[Source passage]
● ● ● ● ●

Based on the results of experimental infection, chicks seemed to be a susceptible host for S. falcatus infection revealing much higher rates of infection and worm recovery than those observed in mice (Mus musculus) (13.6%) and rats (Rattus norvegicus) (20.2%) [26]. These results are supported by the far higher worm recovery that was recorded in mice (13.6%) and chicks (33.8%). In our study, parasites were observed to have invaded the jejunum during days 1-6 PI and later they were typically observed in the ileum. A similar pattern was observed in H. taichui and H. pumilio which were found to have invaded the upper part of the small intestines during the first period of infection, but when they matured the parasites were more common in the middle and lower parts of the intestinal tract because the flukes became gradually excreted into the lumen of the intestinal canal along with mucus and other exudates. The flukes then reattached themselves further down the tract [27]. However, host-parasite relationships in heterophyid infections have never been studied in detail. Since human infections with S. falcatus and other heterophyid trematodes are expected to increase in areas where fresh and brackish water fish are popularly eaten raw, studies on host-parasite relationships are considered highly useful.
According to the phylogenetic analysis, the partial sequences of ITS2 of some heterophyid trematodes are declared to be known now. However, only a few studies have focused on the relationship that exists among the ITS2 of S. falcatus in Thailand [28]. Our sequence data of ITS2 agreed well with the sequence data reported in other recent reports [28].
The UPGMA trees showed the monophyletic relationships of heterophyid trematodes. Heterophyid trematodes were separate in a same group except S. falcatus which was separated as another group with a high bootstrap value. This agrees with the reports on phylogenetic relationships based on mitochondrial cytochrome c oxidase 1 (mtCOI) sequence data, which summarized that only S. falcatus has a ventrogenital complex [29], whereas the results of a phylogenetic study of S. falcatus using the HAT-RAPD method showed a group of S. falcatus together with other heterophyid trematodes [8].

● ● ● ● ●

[Record extracts]
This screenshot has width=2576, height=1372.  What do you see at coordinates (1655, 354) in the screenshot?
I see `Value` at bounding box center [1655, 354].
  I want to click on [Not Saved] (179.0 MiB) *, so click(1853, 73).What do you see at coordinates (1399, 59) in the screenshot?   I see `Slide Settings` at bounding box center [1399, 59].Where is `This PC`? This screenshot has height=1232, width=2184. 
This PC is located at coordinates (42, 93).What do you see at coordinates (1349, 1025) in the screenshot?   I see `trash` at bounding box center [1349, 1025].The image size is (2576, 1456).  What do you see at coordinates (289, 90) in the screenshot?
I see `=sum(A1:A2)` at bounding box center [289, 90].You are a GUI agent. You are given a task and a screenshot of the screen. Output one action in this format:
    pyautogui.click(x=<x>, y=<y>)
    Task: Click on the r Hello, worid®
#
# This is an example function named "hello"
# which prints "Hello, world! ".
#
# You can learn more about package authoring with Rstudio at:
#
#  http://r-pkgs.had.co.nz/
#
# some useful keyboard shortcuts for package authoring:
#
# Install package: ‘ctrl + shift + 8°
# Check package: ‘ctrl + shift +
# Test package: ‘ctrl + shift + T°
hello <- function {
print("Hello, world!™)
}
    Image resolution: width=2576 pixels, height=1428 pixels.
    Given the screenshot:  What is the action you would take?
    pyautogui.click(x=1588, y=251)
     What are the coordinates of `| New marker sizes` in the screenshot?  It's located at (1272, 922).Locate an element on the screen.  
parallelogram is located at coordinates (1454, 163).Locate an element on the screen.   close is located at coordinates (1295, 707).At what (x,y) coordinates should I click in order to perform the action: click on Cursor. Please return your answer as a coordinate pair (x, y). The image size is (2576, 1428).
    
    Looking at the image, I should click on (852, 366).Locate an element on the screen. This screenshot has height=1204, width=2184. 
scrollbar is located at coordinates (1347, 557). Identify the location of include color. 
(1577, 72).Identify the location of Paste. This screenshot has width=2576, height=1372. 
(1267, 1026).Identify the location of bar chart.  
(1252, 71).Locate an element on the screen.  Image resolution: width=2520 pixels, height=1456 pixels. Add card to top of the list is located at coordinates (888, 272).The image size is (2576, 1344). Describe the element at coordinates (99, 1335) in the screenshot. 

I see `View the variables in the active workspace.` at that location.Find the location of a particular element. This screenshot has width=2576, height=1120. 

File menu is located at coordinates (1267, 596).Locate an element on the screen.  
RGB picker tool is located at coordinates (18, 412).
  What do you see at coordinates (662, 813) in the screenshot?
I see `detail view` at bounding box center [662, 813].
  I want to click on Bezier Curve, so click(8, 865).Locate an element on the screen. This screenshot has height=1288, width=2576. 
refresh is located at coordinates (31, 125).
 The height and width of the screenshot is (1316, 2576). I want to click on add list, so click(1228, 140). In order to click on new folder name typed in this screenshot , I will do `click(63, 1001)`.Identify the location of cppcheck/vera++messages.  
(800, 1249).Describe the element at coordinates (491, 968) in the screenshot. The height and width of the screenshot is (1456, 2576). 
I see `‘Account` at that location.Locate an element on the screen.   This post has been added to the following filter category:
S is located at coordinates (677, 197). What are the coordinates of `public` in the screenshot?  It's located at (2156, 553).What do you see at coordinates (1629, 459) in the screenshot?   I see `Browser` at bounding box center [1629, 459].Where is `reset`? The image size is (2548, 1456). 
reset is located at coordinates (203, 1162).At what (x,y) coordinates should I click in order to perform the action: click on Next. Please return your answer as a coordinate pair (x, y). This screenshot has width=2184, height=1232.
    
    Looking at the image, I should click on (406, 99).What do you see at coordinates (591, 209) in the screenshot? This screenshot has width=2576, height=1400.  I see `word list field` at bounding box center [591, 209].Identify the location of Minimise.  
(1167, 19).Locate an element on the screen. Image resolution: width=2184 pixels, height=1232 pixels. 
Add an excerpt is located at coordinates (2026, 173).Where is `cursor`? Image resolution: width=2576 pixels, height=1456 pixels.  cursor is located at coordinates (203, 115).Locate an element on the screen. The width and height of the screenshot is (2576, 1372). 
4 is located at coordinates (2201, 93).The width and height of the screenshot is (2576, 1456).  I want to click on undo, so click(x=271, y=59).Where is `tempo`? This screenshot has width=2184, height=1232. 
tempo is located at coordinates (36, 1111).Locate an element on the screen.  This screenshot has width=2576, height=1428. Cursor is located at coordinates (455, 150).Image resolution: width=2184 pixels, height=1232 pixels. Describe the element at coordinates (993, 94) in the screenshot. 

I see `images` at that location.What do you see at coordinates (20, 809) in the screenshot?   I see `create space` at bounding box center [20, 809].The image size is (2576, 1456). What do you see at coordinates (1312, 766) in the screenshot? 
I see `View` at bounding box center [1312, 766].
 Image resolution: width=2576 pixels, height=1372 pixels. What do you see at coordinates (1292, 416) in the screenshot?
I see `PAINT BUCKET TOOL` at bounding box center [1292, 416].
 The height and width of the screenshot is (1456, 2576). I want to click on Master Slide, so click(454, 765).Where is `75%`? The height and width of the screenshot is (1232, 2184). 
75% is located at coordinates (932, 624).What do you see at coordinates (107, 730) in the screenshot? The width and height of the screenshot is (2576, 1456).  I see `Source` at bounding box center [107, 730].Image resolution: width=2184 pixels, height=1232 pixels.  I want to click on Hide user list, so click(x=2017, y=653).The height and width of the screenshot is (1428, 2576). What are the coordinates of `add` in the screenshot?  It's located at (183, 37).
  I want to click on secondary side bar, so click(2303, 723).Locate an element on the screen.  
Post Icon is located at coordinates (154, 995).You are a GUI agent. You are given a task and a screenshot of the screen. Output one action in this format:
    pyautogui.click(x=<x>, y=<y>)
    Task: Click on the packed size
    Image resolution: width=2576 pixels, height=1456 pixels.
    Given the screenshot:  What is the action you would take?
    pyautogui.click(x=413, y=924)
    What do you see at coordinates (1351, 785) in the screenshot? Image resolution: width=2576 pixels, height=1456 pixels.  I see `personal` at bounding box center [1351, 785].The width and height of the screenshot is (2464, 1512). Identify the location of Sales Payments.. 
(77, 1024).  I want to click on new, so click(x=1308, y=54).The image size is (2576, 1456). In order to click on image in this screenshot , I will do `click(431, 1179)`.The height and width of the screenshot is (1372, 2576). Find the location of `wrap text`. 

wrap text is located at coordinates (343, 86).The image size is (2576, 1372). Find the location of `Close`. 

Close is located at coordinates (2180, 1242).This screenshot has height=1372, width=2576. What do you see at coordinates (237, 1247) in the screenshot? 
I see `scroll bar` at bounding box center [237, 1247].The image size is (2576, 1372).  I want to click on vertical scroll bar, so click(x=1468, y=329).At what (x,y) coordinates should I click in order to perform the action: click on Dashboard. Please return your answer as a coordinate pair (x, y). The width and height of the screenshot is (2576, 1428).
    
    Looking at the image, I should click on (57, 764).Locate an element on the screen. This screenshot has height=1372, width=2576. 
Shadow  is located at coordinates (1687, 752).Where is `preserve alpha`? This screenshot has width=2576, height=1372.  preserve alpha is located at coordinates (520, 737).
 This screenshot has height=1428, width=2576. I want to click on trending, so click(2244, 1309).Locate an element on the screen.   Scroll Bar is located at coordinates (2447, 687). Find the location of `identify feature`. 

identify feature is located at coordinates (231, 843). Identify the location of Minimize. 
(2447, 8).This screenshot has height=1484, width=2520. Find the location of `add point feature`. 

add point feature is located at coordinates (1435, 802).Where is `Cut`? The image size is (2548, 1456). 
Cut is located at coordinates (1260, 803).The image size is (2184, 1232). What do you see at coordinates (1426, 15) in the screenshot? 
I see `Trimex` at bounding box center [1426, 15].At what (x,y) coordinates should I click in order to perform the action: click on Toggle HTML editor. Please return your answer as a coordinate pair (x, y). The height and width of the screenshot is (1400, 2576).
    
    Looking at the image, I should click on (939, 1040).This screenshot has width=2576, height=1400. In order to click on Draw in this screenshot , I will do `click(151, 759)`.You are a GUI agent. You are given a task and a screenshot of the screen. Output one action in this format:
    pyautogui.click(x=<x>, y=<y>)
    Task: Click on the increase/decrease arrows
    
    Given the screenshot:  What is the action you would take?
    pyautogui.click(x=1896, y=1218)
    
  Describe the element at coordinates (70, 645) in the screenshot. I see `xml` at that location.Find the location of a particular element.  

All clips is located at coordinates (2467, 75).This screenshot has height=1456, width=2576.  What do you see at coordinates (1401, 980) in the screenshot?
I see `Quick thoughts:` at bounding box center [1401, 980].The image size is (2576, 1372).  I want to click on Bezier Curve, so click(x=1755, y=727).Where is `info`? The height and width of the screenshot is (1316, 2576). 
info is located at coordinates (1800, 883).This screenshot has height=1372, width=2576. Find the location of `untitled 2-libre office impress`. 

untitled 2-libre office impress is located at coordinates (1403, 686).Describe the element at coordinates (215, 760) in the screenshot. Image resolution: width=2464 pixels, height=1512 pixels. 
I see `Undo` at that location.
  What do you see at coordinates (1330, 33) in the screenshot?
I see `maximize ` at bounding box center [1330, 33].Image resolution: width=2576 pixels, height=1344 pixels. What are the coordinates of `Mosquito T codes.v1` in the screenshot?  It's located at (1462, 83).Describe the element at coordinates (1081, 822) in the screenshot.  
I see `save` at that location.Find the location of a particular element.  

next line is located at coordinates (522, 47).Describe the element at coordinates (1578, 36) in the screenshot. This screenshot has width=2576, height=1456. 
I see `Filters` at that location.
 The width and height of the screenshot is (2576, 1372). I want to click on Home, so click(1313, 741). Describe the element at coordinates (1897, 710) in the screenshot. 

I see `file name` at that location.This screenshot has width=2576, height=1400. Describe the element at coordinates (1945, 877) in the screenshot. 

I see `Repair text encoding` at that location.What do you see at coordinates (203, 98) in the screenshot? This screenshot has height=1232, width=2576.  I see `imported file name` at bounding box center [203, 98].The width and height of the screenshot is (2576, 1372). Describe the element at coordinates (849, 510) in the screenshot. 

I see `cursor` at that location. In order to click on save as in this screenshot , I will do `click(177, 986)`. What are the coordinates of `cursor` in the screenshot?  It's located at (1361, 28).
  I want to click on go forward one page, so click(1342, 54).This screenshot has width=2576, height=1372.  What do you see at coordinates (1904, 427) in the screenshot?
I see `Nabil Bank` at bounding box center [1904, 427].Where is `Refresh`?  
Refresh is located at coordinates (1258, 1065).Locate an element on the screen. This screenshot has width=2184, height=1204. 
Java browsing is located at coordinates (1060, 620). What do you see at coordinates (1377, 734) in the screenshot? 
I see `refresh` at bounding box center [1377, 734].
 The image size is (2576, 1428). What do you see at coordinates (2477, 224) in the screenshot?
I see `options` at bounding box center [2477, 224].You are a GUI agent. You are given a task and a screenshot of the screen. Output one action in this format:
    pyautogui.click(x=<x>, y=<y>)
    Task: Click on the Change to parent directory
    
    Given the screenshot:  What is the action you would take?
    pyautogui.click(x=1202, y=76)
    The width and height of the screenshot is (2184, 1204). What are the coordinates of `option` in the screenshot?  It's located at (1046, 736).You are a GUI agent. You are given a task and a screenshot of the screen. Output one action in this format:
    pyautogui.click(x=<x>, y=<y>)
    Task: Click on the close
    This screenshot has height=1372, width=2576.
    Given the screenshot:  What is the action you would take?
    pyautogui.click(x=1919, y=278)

● ● ● ● ●

[Exercises]
A - Return the part of the heterophyid trematode passage between "The UPGMA trees" and "heterophyid trematodes [8].", inclusive, copied word for word.
B - Resume the passage on S. falcatus and related heterophyid flukes, continuing on from its final sentence.

[Replies]
A -
The UPGMA trees showed the monophyletic relationships of heterophyid trematodes. Heterophyid trematodes were separate in a same group except S. falcatus which was separated as another group with a high bootstrap value. This agrees with the reports on phylogenetic relationships based on mitochondrial cytochrome c oxidase 1 (mtCOI) sequence data, which summarized that only S. falcatus has a ventrogenital complex [29], whereas the results of a phylogenetic study of S. falcatus using the HAT-RAPD method showed a group of S. falcatus together with other heterophyid trematodes [8].

B -
ITS2 has been used to study the systematic analysis of some heterophyid trematodes, i.e., Haplorchis [12,13] and Metagonimus [30]. From our results, it is believed that the ITS2 locus could be used as a barcode for authenticating animal species, as well as a complementary locus to other barcoding genes for the purpose of identifying all organisms, including heterophyid trematodes. Several regions that have become known for a relevant presence of nuclear ribosomal DNA (nu rDNA) were selected and used for identification of various stages as well as for a study of the life cycle of trematodes (cercarial, metacercarial, and adult stages) in freshwater fish and snails because of the high levels of accuracy, sensitivity, and rapidity of this method. ITS2 has been revealed as a sensitive marker at the species level for trematodes. The PCR based-method targeting ITS2 has been applied for use in the phylogenetic study of various trematodes, such as H. taichui and H. pumilio [12,13], C. sinensis [14], F. hepatica [15], and trematodes in the family Paramphistomidae [17]. Using the sequence data of the ITS2 region, the species-level identification could be achieved, and the ITS2 analysis could actually provide a phylogenetic study of these trematodes.
This study can conclude that D. pusillus fish serves as a second intermediate host for S. falcatus with the highest rate of prevalence and rapid development being found in the experimental host, chicks (G. gallus domesticus). Finally, the present study provided valuable and beneficial information that can be used to demonstrate the epidemiological situation, as well as to examine the development and phylogenetic relationships of S. falcatus with regard to the biological control and monitoring of this parasitic disease.
ACKNOWLEDGEMENTSThe financial support from the Thailand Research Fund through the Royal Golden Jubilee Ph.D. Program (grant no. PHD/0192/2543 and BGJ4580020) to student's initials and adviser's initials is acknowledged. We also thank the Biology Department, Faculty of Science, the Applied Parasitology Research Laboratory, Institute for Science and Technology Research, and Economic Plants Genome Research and Service Center, Chiang Mai University, Thailand. We thank them for providing the necessary facilities.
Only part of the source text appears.